The mechanism is straightforward: a damaged liver produces less albumin, the protein that keeps fluid inside your blood vessels. With less albumin, fluid leaks into surrounding tissues. Swelling in the lower legs and ankles usually develops after ascites is already present, because the abdominal fluid presses on the large vein that returns blood from the legs, increasing pressure in the leg veins and pushing even more fluid out of the vessels.

Confusion and Personality Changes

One of the more alarming signs of advancing liver disease is a change in mental function called hepatic encephalopathy. When the liver can’t filter toxins from the blood, those toxins, particularly ammonia, reach the brain. Early symptoms include trouble concentrating, daytime sleepiness paired with insomnia at night, and subtle personality shifts that family members often notice first. You might become unusually irritable, forgetful, or confused about where you are.

As it worsens, speech becomes slurred and a characteristic flapping tremor can develop in the hands when you extend your arms and flex your wrists. In its most severe form, it can progress to coma. These cognitive symptoms can come and go, often triggered by infections, dehydration, constipation, or dietary changes, which sometimes leads people to dismiss early episodes as stress or poor sleep.

How Liver Disease Is Diagnosed

If you recognize any of these signs, the starting point is a set of blood tests called a liver panel. This measures several enzymes and proteins that indicate how well the liver is functioning:

  • ALT (alanine transaminase): Normal range is 7 to 55 U/L in adult men. When liver cells are damaged, ALT leaks into the bloodstream and levels rise. This is one of the most specific markers for liver injury.
  • AST (aspartate transaminase): Normal range is 8 to 48 U/L. Elevated levels suggest liver damage, though AST also rises with muscle injury, making it less specific than ALT.
  • ALP (alkaline phosphatase): Normal range is 40 to 129 U/L. High levels often point to blocked bile ducts or certain bone conditions.

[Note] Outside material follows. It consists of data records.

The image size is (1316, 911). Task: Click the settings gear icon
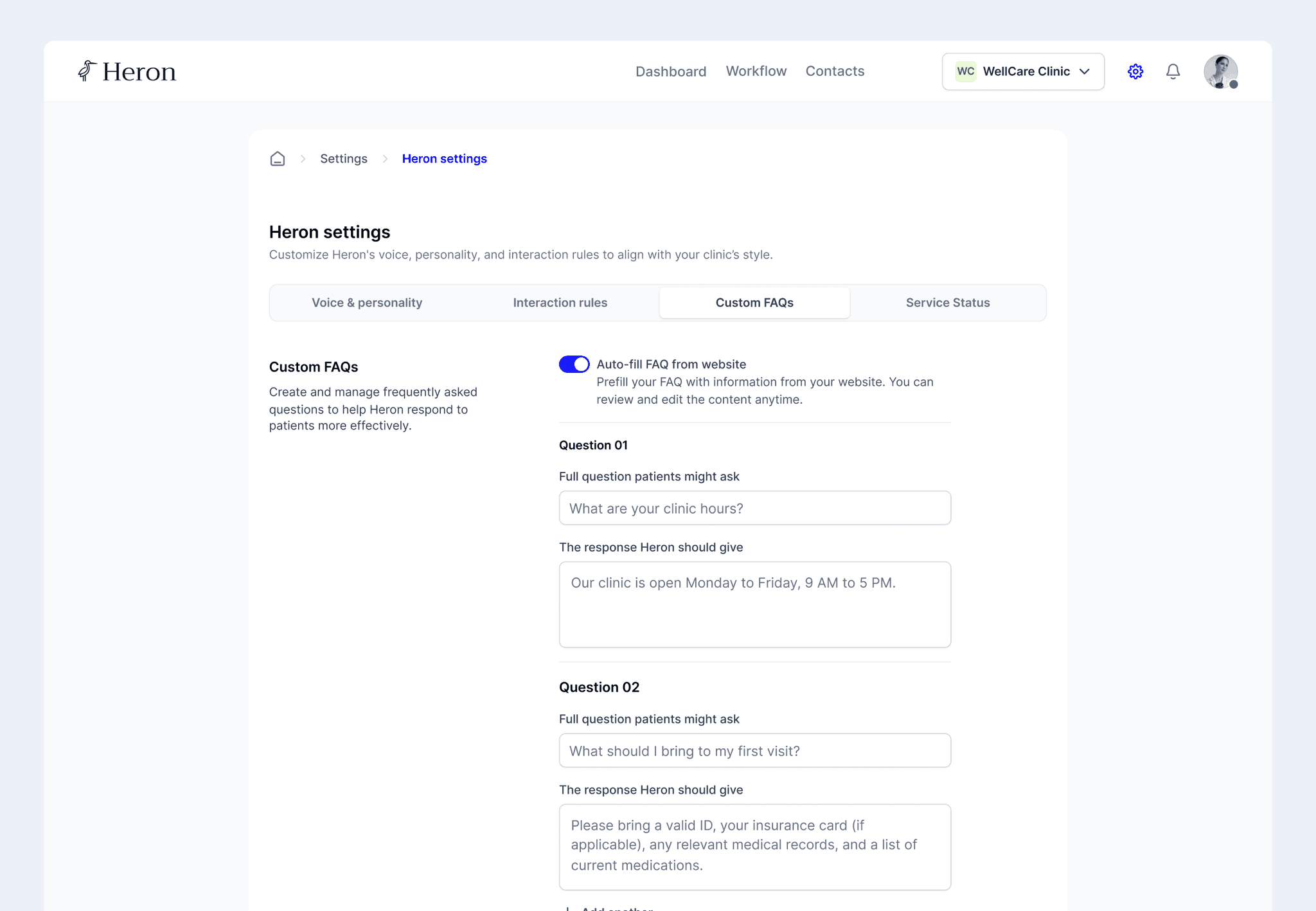(x=1135, y=71)
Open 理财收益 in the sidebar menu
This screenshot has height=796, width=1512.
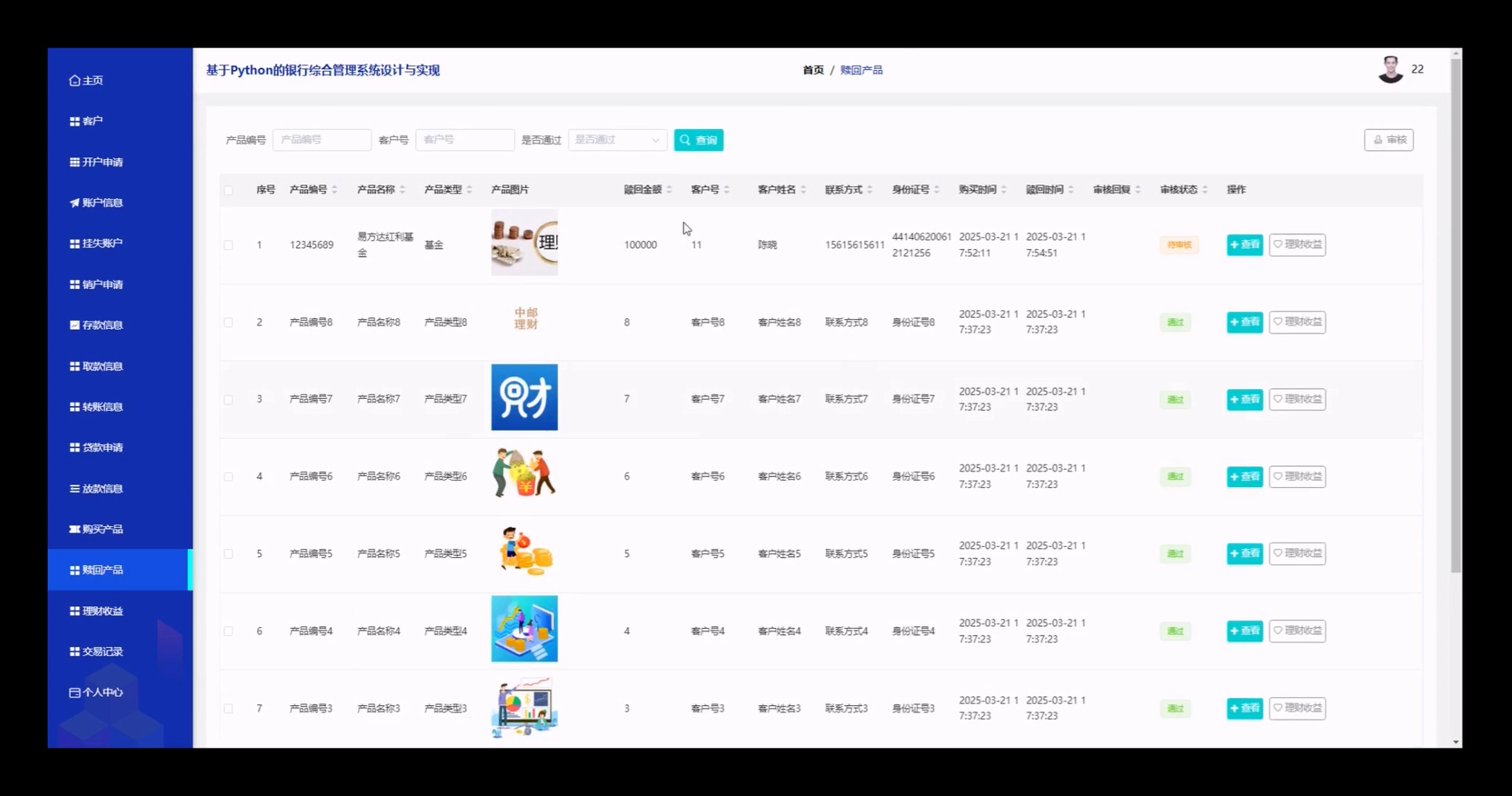(x=102, y=611)
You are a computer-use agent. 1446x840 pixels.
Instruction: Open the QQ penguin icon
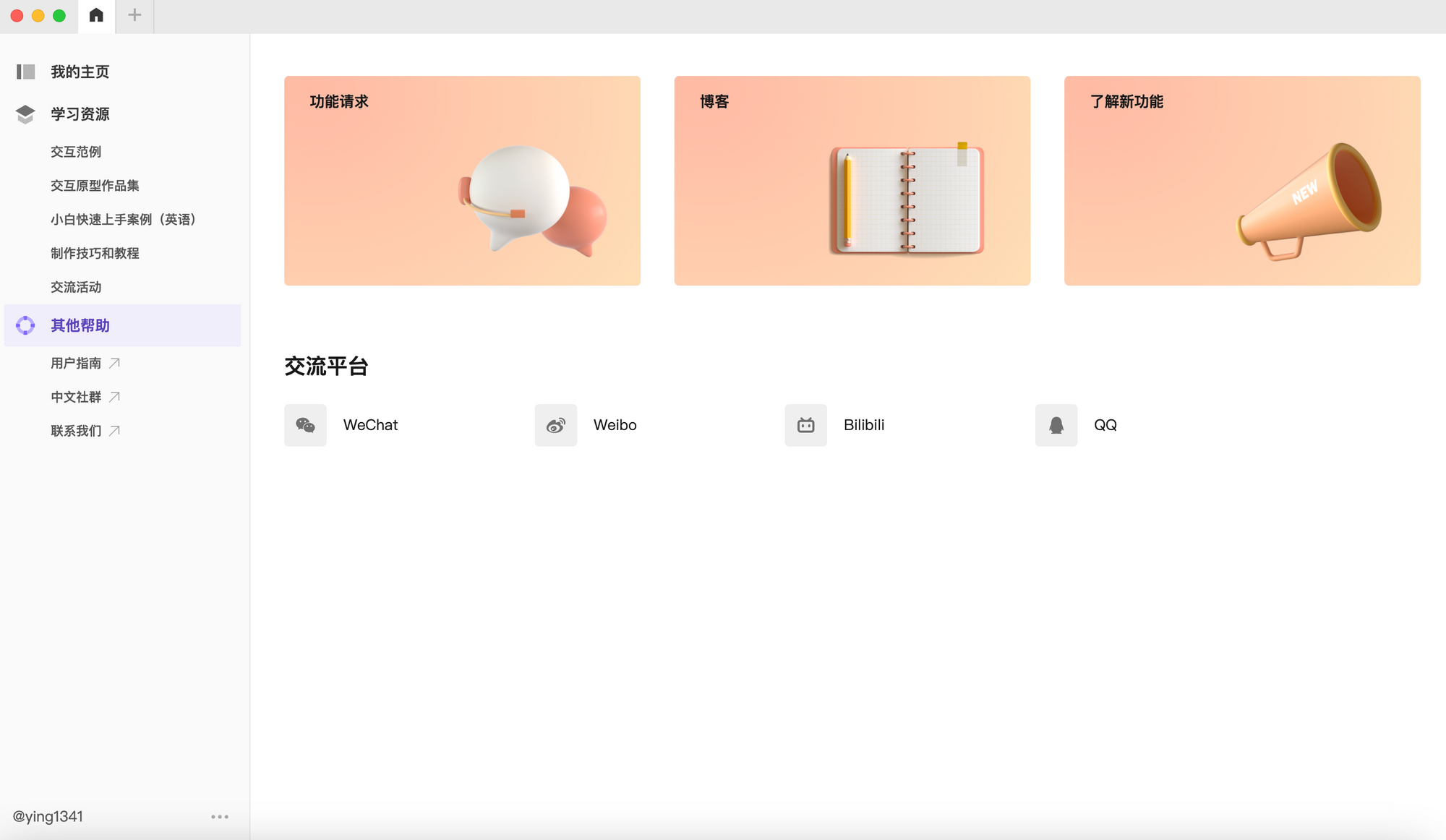coord(1056,425)
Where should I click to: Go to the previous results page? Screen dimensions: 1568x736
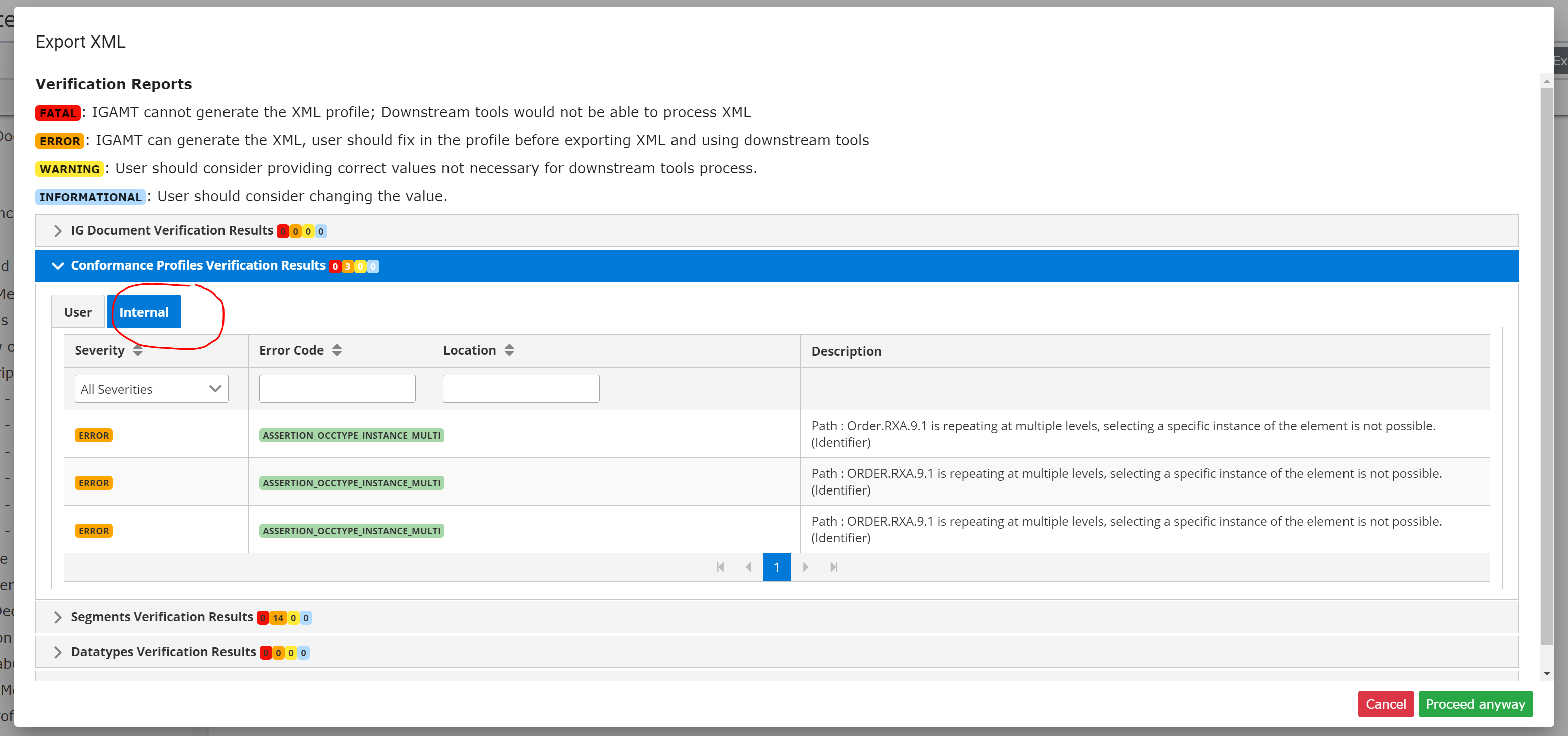[x=748, y=567]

Ranges vary slightly between labs and are typically a bit lower for women and children. A single mildly elevated result doesn’t confirm liver disease, but persistently abnormal numbers warrant further testing. Your doctor will also check bilirubin levels and albumin, which directly reflect how well the liver is processing waste and producing essential proteins.

Imaging and Liver Stiffness Testing

Blood tests reveal damage, but they don’t show how much scarring has developed. For that, many doctors now use transient elastography, a painless ultrasound-based scan that measures liver stiffness. The stiffer the liver, the more scar tissue (fibrosis) is present. Results below 20 kilopascals (kPa) are more reassuring, while readings above 20 kPa raise concern for significant cirrhosis and prompt screening for complications like enlarged blood vessels in the esophagus. In one large study, about 83% of patients with known liver disease had readings below 20 kPa, while roughly 4% had values above 40 kPa, indicating advanced scarring.

Traditional ultrasound, CT scans, and MRI can also reveal changes in liver size, texture, and blood flow. In some cases, a liver biopsy, where a small tissue sample is taken with a needle, remains the most definitive way to assess the type and stage of disease.

Who Is Most at Risk

Certain factors significantly increase the odds of developing liver disease. Heavy or prolonged alcohol use is one of the most well-known causes, but nonalcoholic fatty liver disease, driven by obesity, type 2 diabetes, and metabolic syndrome, is now the most common liver condition in much of the world. Chronic hepatitis B and C infections cause ongoing inflammation that can silently progress to cirrhosis over decades. Family history of liver disease, long-term use of certain medications, and autoimmune conditions also raise risk.

If you fall into any of these groups and have even mild, persistent symptoms like unexplained fatigue, nausea, or abdominal discomfort, a liver panel is a simple, inexpensive starting point that can catch problems years before they become serious.